You're speaking Russian to me, dude. And I'm not sure your example has any relevance to Canada.

 

Is this where we bring in migrant farm workers.... again? I'm not sure the men I work with everyday will agree with you. They want Canadian money, not a power sharing arrangement with the workers living in Toronto or Mexico City.

 

 

Jacob Richter

Do such farm workers necessarily have to be immigrants? Wink

In general, the folks I'm referring to are ones who don't own the plot of land they work on.

canuquetoo

Tommy_Paine wrote:

 

Revolutions are organized by the aristocracy.

Unwittingly, mind you, but there you have it.

Canada's aristocracy has been doing it's best lately, but we on the left are too polite to oblige.

 

 

Thats an interesting comment and true.

While 'the left', whatever that is, and the labour movement are ever willing to 'stand and deliver', if you will excuse the archaic idiom, regarding foreign issues or the privilege of who gets to collect the garbage or drive the buses is at stake, they expend their revolutionary capital squabbling over what Lenin had for breakfast and boring their supporters to death arguing about who the enemy is when the revolution is at hand.

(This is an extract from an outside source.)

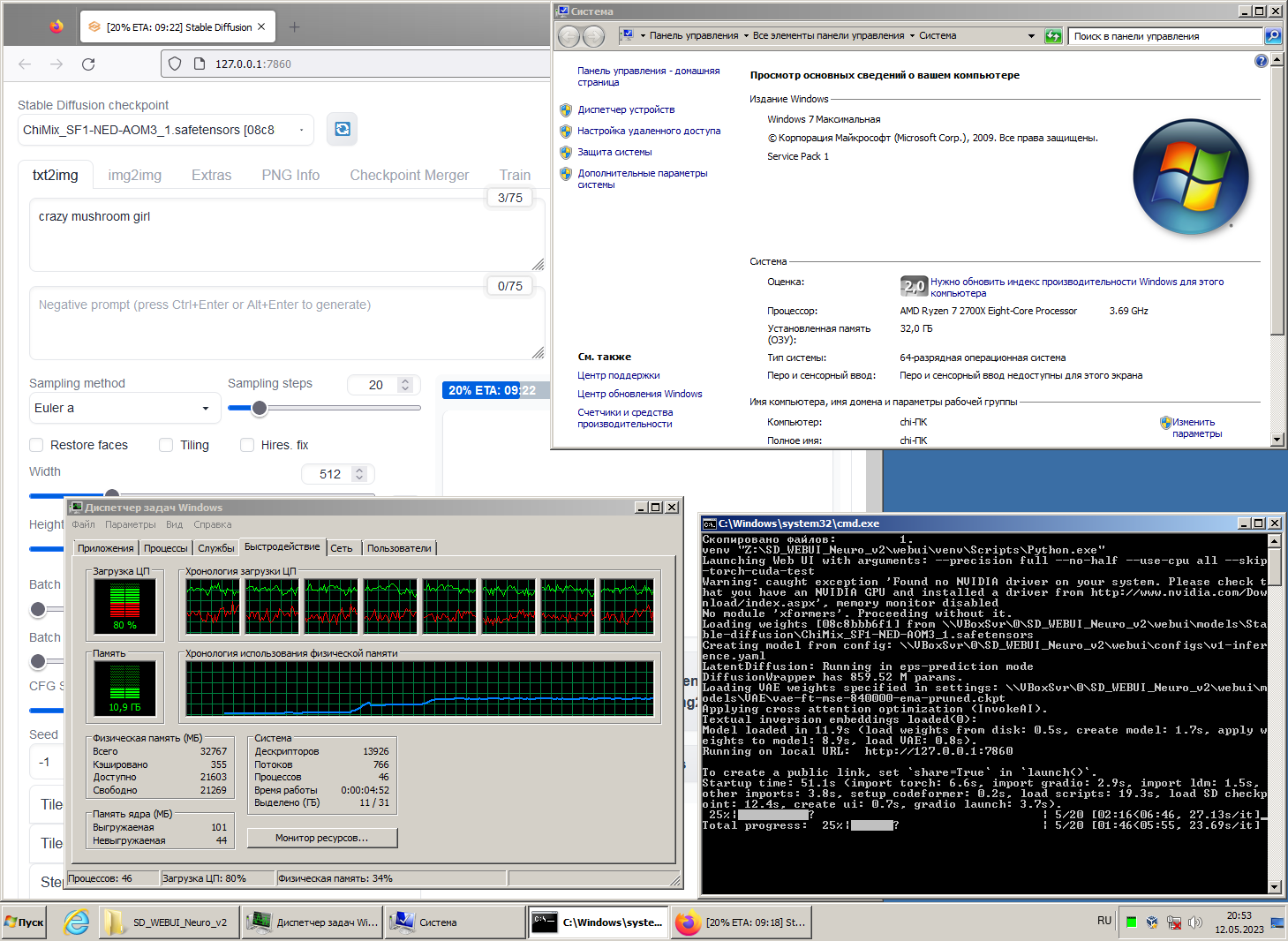Click the Control Panel address refresh icon
Viewport: 1288px width, 941px height.
tap(1053, 36)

"Revolutions are organised by the aristocracy" states Mr. Payne. Too true and while 'the left' fusses and fulminates in impotent rage, the revolution organised by the aristocracy is underway. To whit: the economic rescue that has pledged global financial resources toward saving the capital of the same entities that caused (and profited from) the crisis will create a generational debt that will suck the growth out of global economies including Canada's.

These 'stimulus' plans are now running out of steam as government run out of resources. [ the 'stimulus' plans are running out of steam because the aristocracy is using stimulus funds to restore balance sheets and the speculative bubble rather than direct lending into the economy, but that is another story].

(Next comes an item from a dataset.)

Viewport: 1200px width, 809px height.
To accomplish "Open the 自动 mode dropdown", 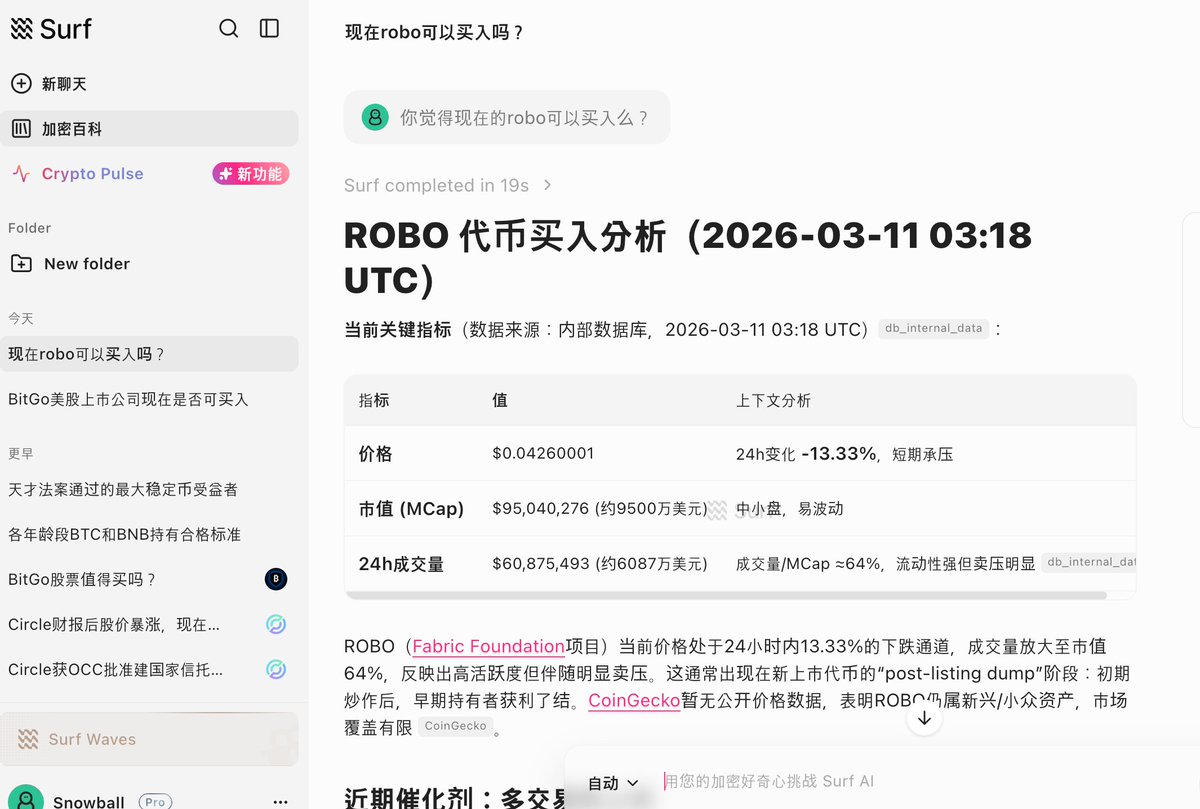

Forget the strawmen the 'aristocracy' is bandying about and concentrate on the fact that the real revolution needs to address the insidious 'solution' to the 'lack of stimulus capacity' via harnessing additional stimulus resources by reducing public pension and social policy entitlements.

 

Doug

An interesting paper relevant to the discussion:

 

http://sociology.buffalo.edu/documents/Hoffmanundeservingrich.pdf

Fidel

American [url=http://globalresearch.ca/index.php?context=va&aid=17594]Cindy Sheehan wrote:[/url]

Quote:
The Robber Class knows two things that we need to learn quickly…

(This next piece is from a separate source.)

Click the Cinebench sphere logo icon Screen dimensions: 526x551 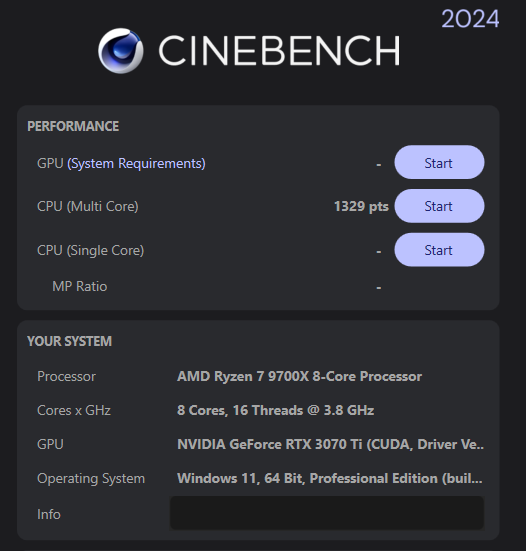121,51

That they need us far more than we need them and there are far more of us then there are of them.

This is a revolution that we can win.

E.P.Houle

Tommy_Paine wrote:

 

Revolutions are organized by the aristocracy.

Unwittingly, mind you, but there you have it.

Canada's aristocracy has been doing it's best lately, but we on the left are too polite to oblige.

 

 

Unwitting? I think not. They may always have unintended consequences but Standard Oil grew tired of the Czar's manuverings on oil.  With this sort of light we could even examine the 'merican revolution, the congress of aristocrats(Hamilton the banker), even Mao's work. The exception to aritocratic destabilization is more the rare circumstance. List, Cuba, Haiti, Scandanavia.

I'm suggesting change in the way we analyse history by analogy. In my youth we were proving the existance of other galaxies using optical(visual spectrum) telescopes. Now we have gamma, IR, UV and by extention can see back 14By. We can trace the extention of humanity quite acurately back through 40 thousand years. Surely, if I can examine the tax records of the last 10,000 yrs we can do better than 'Proley Revolt'. The enemy of the new oligarchs is education and clean information vs the talent that the new oligarchs to stay in power is an educated class that can only be drawn from a broad spectrum.